After reading the description of the film, Marmato, I thought there was no way I could relate to the story. I was wrong. Marmato is the story of a small mining village in Columbia fighting for their home. Director Mark Grieco, who emerged himself into the lives and culture of the Marmato people, takes the audience into the personal lives of the small mining community where they learn about the town’s struggles, their happiness, and their unwillingness to give up.
Marmato is unlike many documentaries for the simple fact that the audience gets to know the affects of what is happening to the people, compared to only showing what is happening on the surface. The audience grows an emotional attachment to the people and their cause; they find find themselves wanting what they want. As Grieco forms relationships with the people in this area, he touches more on the emotional affects of mining in this area.
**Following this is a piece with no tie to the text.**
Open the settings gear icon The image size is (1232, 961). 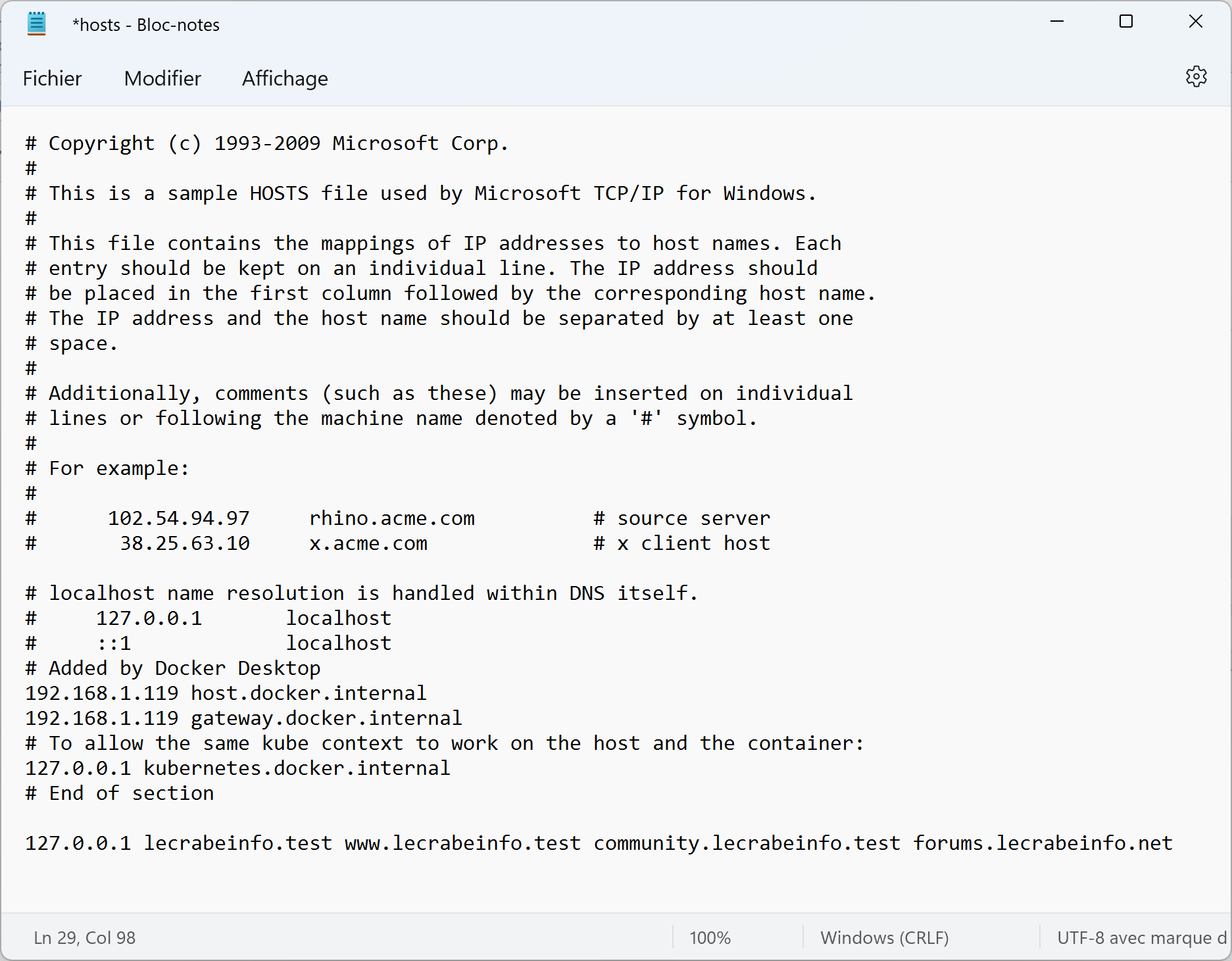click(x=1196, y=77)
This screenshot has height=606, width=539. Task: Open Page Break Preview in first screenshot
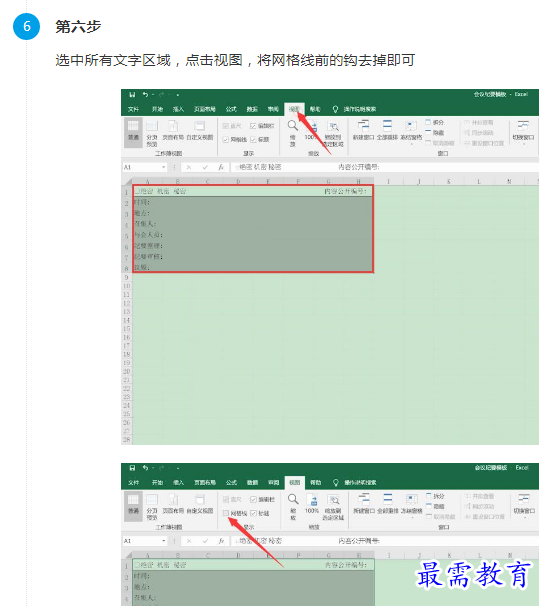coord(152,133)
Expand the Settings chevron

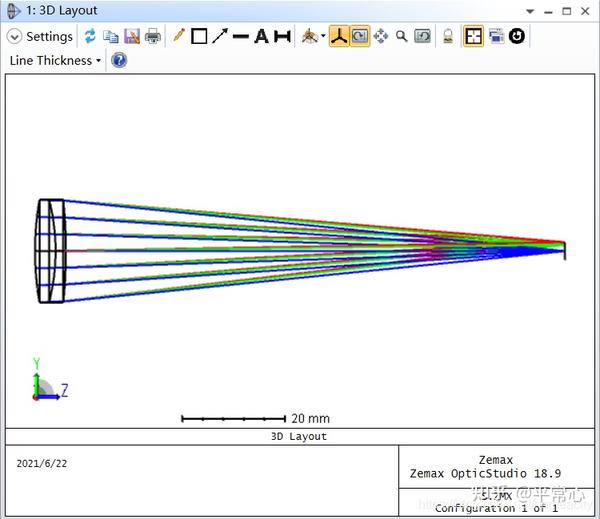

Shortly after a year, Grieco was welcomed into the home of one of the local miners, Dumar Velez, and was introduced to his family. Through Dumar’s family we see the first hand affects of living in a mining community that is being taken over by outsiders.
This film is an honest and interesting story of courage to fight for what matters; it is nothing like what people have come to expect a documentary to be and the audience grows a personal attachment to the story and the characters. This film is a perfect five out of five for its originality and heart. Seeing life through the eyes of others in a culture completely different from ours is incredible. It helps us realize everything we take for granted and what really matters at the end of the day. Marmato is more than just your average documentary; it has heart, and that is something we can all relate to.